After the Group of Seven finance chiefs' meeting in Istanbul, traders bet on further dollar weakness to help redress imbalances between consumer and indebted countries like the United States and producer and saver nations like China.
But the dollar held steady against the yen, with the perceived greater threat of intervention from Japanese authorities to fight export-damaging yen appreciation leading traders to buy other units such as the euro.
Global stocks held up Monday despite a weak U.S. employment report on Friday. The weak jobs data suggests U.S. monetary policy will be kept ultra loose, encouraging traders to buy perceived "riskier" currencies and assets like stocks.
"Risk bounced back pretty strongly ... and that's leading to a generally softer dollar today. The market is looking to build up 'risk positions' again," said Geoff Kendrick, currency strategist at UBS in London.
"The G7 could have been a red light (to dollar selling), but there was no change," he said.
European stocks were up 0.3 percent and U.S. stock futures pointed to Wall Street opening 0.5 percent higher.
At 0945 GMT the dollar index, a measure of the greenback's performance against six major currencies, was down a quarter of a percent at 76.85, while the euro climbed 0.4 percent to $1.4630.
The euro had traded below $1.45 on Friday after the U.S. jobs report for September, showing non-farm payrolls dropped by 263,000, triggered a flurry of safe-haven dollar buying. But the euro's quick bounce back suggested little appetite for further dollar strength, analysts said.
G7
European Central Bank Governing Council member Ewald Nowotny was quoted on Monday as saying the euro's current level posed no major threat and merited scrutiny but no major action.
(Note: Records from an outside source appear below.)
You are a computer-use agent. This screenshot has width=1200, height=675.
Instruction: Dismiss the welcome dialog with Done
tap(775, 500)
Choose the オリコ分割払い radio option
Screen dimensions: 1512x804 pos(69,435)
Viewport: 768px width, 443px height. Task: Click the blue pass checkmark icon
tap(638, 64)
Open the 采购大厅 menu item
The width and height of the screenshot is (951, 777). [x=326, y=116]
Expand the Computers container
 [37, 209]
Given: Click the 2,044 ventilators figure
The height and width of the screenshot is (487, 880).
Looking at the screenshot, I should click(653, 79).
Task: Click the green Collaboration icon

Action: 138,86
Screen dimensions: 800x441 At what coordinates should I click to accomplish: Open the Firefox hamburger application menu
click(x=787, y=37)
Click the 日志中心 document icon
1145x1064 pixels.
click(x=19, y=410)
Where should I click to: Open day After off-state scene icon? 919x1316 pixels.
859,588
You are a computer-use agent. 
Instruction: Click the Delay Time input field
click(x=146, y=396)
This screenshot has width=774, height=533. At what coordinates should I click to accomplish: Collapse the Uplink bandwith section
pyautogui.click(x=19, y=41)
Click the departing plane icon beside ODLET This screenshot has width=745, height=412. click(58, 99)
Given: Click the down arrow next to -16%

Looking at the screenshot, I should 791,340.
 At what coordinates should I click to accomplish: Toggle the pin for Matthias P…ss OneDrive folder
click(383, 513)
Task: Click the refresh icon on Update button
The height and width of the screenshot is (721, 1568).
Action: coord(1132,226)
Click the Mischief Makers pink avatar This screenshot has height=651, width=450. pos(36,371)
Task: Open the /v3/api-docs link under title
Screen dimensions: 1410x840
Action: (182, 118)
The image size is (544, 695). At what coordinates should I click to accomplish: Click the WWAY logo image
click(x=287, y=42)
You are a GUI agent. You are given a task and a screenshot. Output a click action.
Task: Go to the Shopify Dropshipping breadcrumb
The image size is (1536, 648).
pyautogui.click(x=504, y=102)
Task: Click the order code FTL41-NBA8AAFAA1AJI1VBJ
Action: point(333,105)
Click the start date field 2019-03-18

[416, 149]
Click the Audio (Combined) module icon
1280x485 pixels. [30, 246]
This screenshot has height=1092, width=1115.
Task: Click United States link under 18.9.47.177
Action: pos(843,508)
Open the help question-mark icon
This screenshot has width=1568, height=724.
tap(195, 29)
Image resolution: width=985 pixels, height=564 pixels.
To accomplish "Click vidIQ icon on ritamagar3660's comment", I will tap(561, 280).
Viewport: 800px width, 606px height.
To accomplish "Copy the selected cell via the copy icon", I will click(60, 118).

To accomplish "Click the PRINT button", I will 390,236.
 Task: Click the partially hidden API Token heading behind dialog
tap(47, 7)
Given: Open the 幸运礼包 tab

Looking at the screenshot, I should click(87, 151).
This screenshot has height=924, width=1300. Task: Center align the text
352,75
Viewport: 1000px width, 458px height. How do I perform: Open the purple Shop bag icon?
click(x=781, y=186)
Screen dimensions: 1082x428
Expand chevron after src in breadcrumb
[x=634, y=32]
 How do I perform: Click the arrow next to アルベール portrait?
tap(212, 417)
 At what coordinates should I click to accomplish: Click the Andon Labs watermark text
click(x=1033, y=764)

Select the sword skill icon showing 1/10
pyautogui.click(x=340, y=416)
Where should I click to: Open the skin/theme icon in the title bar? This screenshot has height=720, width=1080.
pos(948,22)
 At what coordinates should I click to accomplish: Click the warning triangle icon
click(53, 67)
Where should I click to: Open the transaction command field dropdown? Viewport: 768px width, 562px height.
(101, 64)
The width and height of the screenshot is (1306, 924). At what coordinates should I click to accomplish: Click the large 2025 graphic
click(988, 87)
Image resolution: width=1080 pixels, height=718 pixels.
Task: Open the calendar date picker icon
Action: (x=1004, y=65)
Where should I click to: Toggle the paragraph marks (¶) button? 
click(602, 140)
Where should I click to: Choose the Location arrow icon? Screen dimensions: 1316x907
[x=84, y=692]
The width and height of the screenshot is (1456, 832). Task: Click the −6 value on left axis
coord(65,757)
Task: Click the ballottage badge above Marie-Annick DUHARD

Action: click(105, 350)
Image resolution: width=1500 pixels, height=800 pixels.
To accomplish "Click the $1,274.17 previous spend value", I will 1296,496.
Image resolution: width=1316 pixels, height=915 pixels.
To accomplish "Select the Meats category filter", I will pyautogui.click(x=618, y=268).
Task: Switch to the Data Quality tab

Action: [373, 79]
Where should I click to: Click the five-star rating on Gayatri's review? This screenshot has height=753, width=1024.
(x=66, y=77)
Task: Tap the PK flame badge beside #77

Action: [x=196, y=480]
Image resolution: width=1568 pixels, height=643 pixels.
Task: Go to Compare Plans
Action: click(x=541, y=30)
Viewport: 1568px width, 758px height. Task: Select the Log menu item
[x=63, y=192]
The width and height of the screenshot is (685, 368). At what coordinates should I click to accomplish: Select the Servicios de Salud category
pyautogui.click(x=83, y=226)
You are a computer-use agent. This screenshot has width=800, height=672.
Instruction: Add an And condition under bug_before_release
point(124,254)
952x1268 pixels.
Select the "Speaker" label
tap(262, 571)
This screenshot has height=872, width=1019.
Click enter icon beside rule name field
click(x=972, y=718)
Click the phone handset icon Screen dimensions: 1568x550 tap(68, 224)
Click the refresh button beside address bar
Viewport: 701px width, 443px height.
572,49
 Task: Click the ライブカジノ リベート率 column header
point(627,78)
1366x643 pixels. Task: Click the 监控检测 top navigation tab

The euro also took some marginal support after Irish voters overwhelmingly endorsed the European Union's Lisbon reform treaty in a referendum -- a result which could smooth the 27-nation bloc's decision making process.
The Australian dollar was up 1 percent against the dollar at $0.8740, after two influential Australian columnists wrote that the country's central bank would probably raise rates to 3.25 percent from a record low 3.0 percent at Tuesday's policy meeting.
Australian markets had been pricing in only a low probability of a rate increase this week, with many expecting the central bank would be more likely to raise the cash rate from 3.0 percent in November.
The U.S. dollar was up slightly against the yen at 89.90 yen with the market undecided whether to push it back down towards a recent eight-month low of 88.23 yen.
Japan's finance minister, Hirohisa Fujii, said in Istanbul that Japan would take action against what it perceived as excessive, one-sided moves in the yen. This helped put the brakes on dollar/yen's fall below 90 yen, traders said.
G7 finance ministers and central bankers again urged China to strengthen the yuan to help correct global imbalances and said too much foreign exchange volatility tended to threaten economic stability.
"G7 basically repeated their mantra, although that's not really new news," said Johan Javeus, strategist at SEB in Stockholm.
"And ... it seems we could have some 'risk on' this week, and that's something that would trigger euro/dollar to go higher," he said.